Project Mentor
Dr. Steven Chou
Department of Molecular Biology & Biophysics
Undergraduate Research Opportunity Description
| Project Description | Biochemical characterization of the membrane progesterone receptor mPRβ The membrane progesterone receptors (mPRs) are a family of cell-surface receptors that mediate rapid, non-genomic progesterone signaling. Among the five known members, mPRβ remains poorly characterized. In this project, the student will overexpress and purify mPRβ using insect or mammalian cell systems, then investigate how progesterone and related small molecules influence its biochemical properties. The student will use techniques such as surface plasmon resonance and negative-stain electron microscopy to evaluate ligand-induced structural changes. |
| Project Direction | This project contributes to a broader effort to understand how mPRs transduce progesterone signals through Gi- and Gs-protein pathways, influencing processes such as oocyte maturation, sperm activation, and prolactin regulation. After establishing a biochemical profile of the receptor, we will extend the work into the academic year by determining high-resolution structures of mPRβ using cryogenic electron microscopy. |
| Mentorship and Supervision | A Ph.D. graduate student and the PI will work closely with the undergraduate student to ensure a strong understanding of the project and laboratory techniques. The mentoring process will follow a structured progression: (1) the mentor will first demonstrate each experiment while the undergraduate observes and takes detailed notes; (2) the undergraduate will then repeat the experiments under direct supervision; and (3) once proficient, the undergraduate will conduct experiments independently.
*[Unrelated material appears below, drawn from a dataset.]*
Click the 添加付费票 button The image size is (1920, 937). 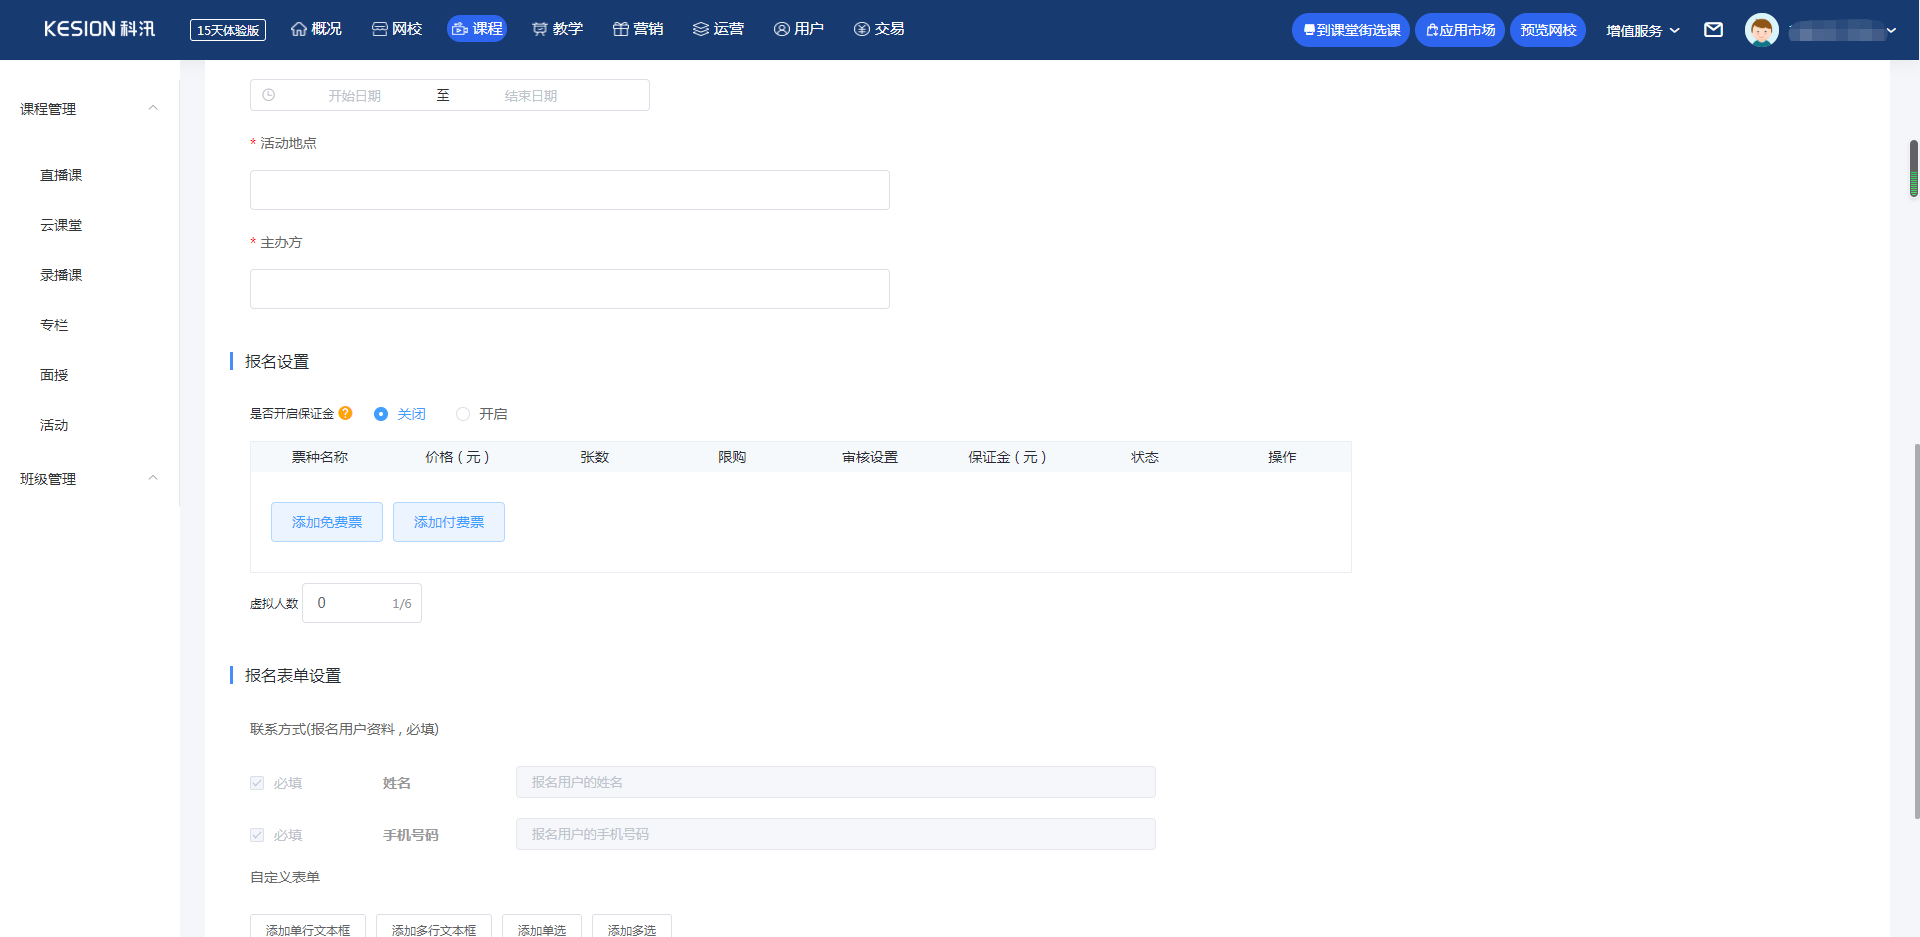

Throughout the summer, the student will participate in journal clubs by presenting relevant research papers and will give weekly updates on experimental progress during lab meetings. |
| Student Qualifications | Students should have a foundational understanding of proteins: A. Proteins 1. Amino acids: the fundamental building blocks of proteins. 2. Post-translational modifications, such as phosphorylation or glycosylation, which alter protein activity and stability.B. Buffers and their components 1. Buffer preparation: the use of reducing agents, protein solubilization with detergents. 2. Affinity purification methods: e.g., Ni-NTA purification.C. Protein Binding Affinity 1. Concepts of dissociation constants 2. Protein conformational changes |
| Summer Schedule Options | Monday-Friday 9am through 6pm |
| Project Continuation | Fall 2026, Spring 2027 |
| Academic Year Time Commitment | 6 hours/week |
| Possible Thesis Project | Yes |
Application
Submit an online application for this research opportunity at https://quest.uconn.edu/prog/HRPSU26-6. The application deadline is Monday, February 16, 2026.
This application requires a cover letter, unofficial transcript, and a resume or CV.